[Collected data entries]
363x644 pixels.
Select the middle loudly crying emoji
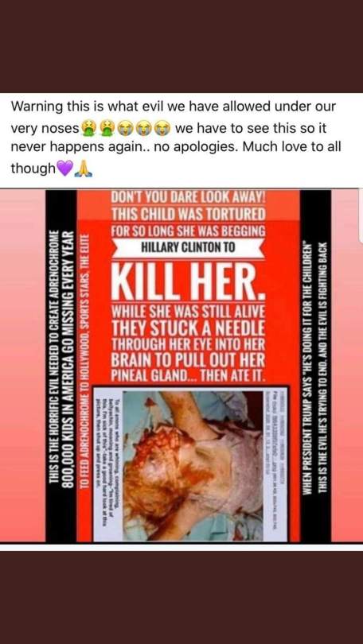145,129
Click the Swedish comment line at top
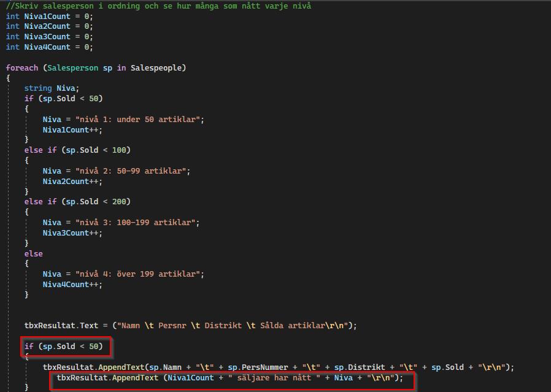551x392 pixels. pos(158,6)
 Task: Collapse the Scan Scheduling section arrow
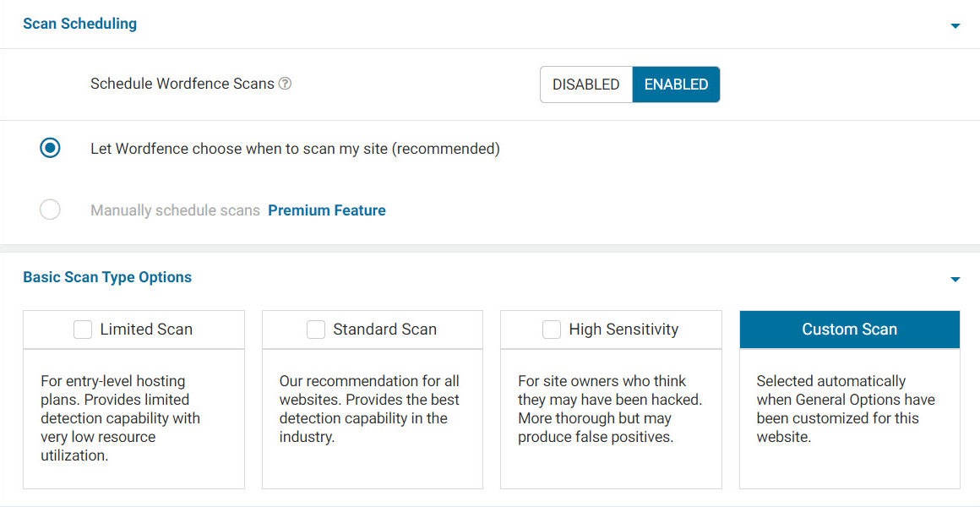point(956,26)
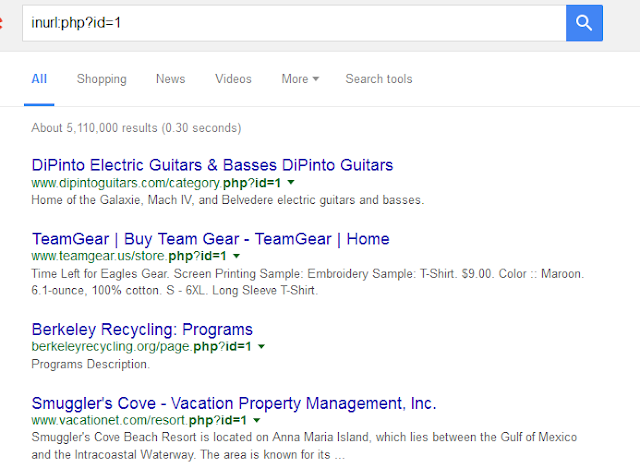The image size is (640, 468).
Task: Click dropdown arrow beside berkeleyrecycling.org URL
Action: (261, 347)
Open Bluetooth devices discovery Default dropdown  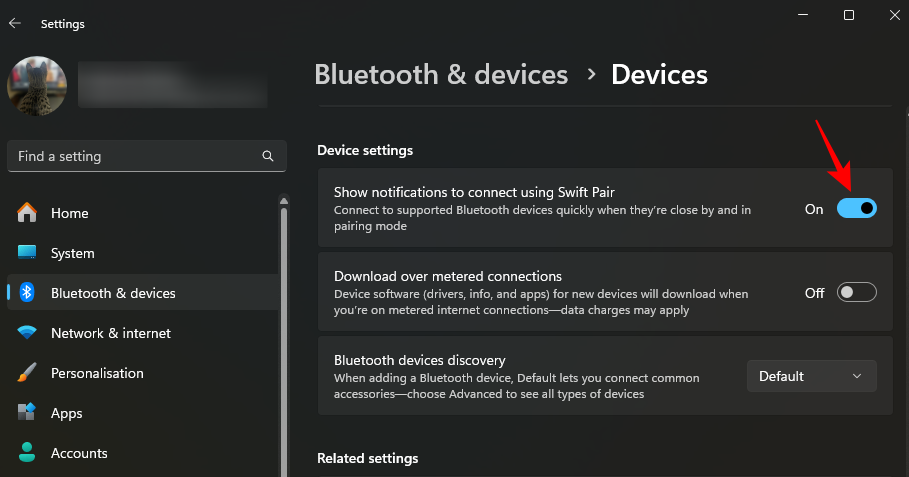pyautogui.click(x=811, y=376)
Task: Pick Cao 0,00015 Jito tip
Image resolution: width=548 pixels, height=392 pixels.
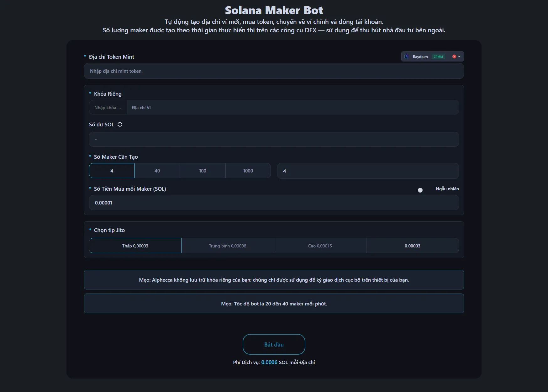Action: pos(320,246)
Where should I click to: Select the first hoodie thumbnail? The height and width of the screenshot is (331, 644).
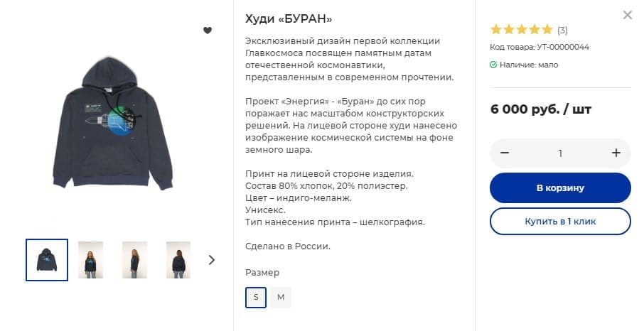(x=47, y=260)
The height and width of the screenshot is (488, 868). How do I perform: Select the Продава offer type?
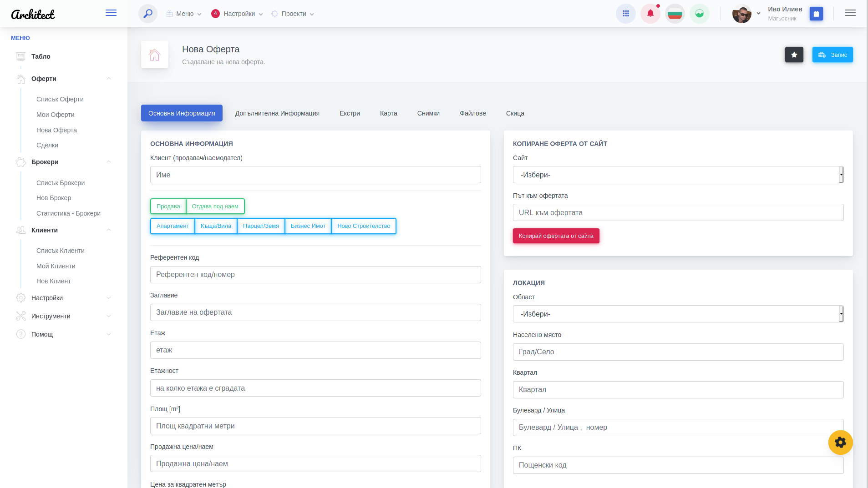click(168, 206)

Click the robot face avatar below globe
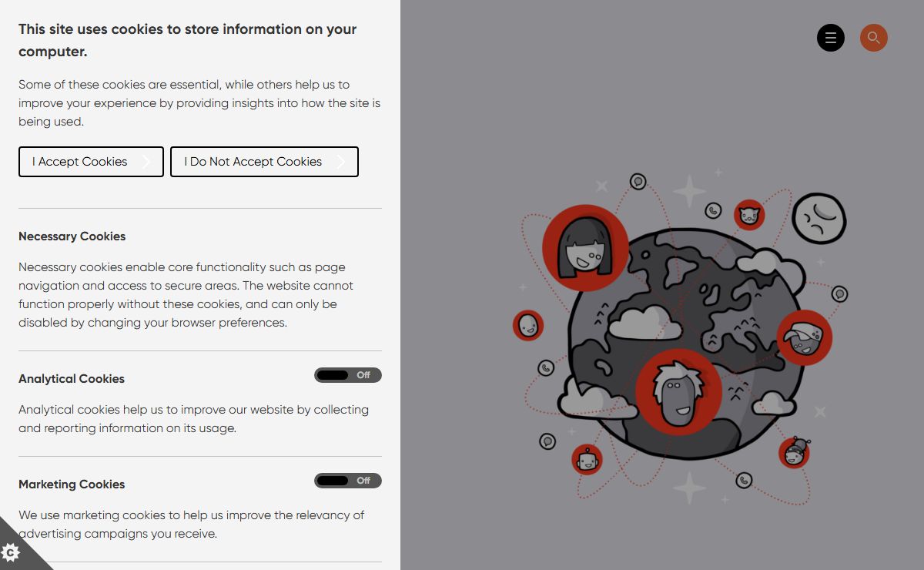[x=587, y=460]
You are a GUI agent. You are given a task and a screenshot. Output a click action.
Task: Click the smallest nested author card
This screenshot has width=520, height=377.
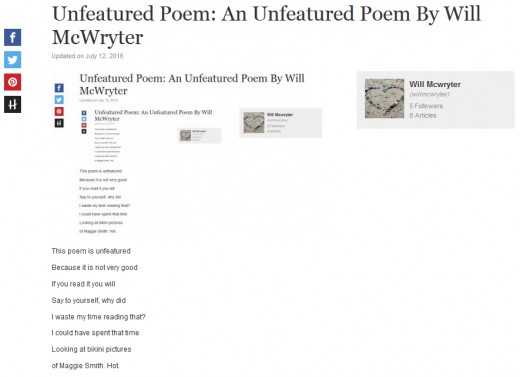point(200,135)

--

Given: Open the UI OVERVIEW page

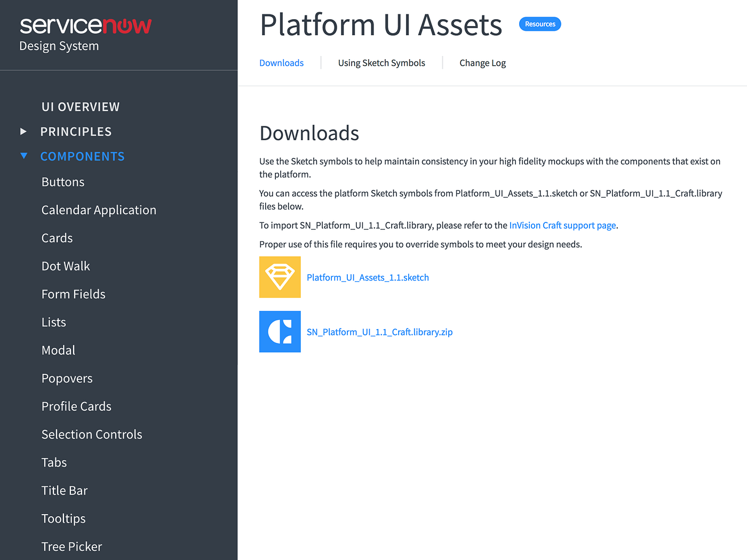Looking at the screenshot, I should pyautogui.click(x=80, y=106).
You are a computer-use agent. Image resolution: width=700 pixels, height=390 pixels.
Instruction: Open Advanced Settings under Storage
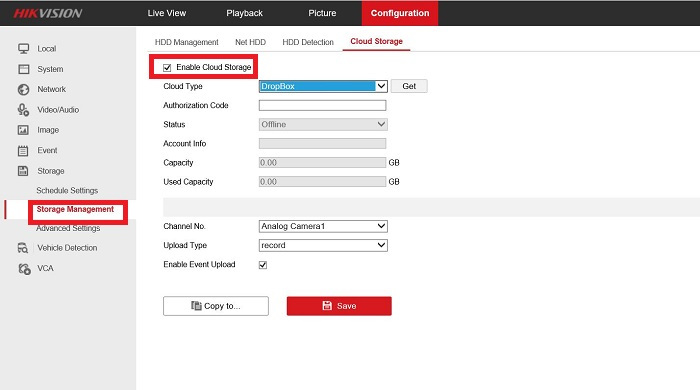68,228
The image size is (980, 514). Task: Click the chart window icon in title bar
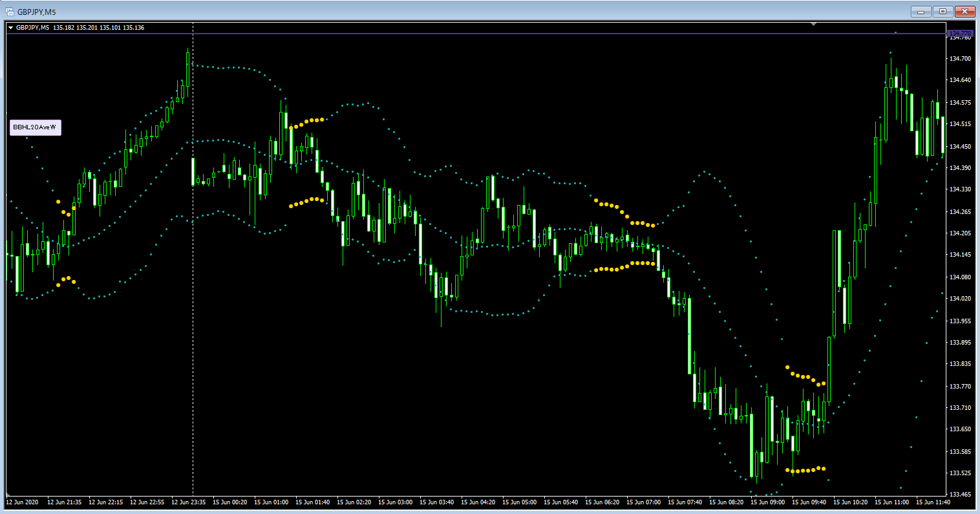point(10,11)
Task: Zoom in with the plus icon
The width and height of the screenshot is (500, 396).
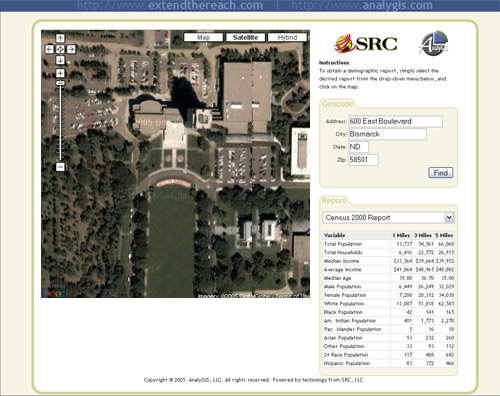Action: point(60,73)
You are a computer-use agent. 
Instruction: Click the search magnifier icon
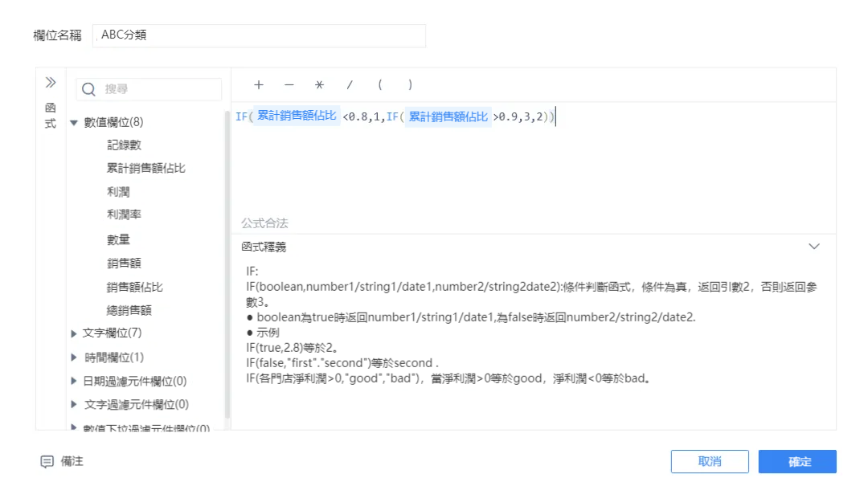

### Work request
Pictures aside, return exactly the lines from the data above, starting at the line that has "The image size is (980, 514)." and ending at the line that has "Instruction: Click the search magnifier icon", both included.

### Result of the task
The image size is (980, 514). Task: Click the chart window icon in title bar
point(10,11)
Task: Zoom in with the plus icon
The width and height of the screenshot is (500, 396).
Action: point(60,73)
You are a computer-use agent. 
Instruction: Click the search magnifier icon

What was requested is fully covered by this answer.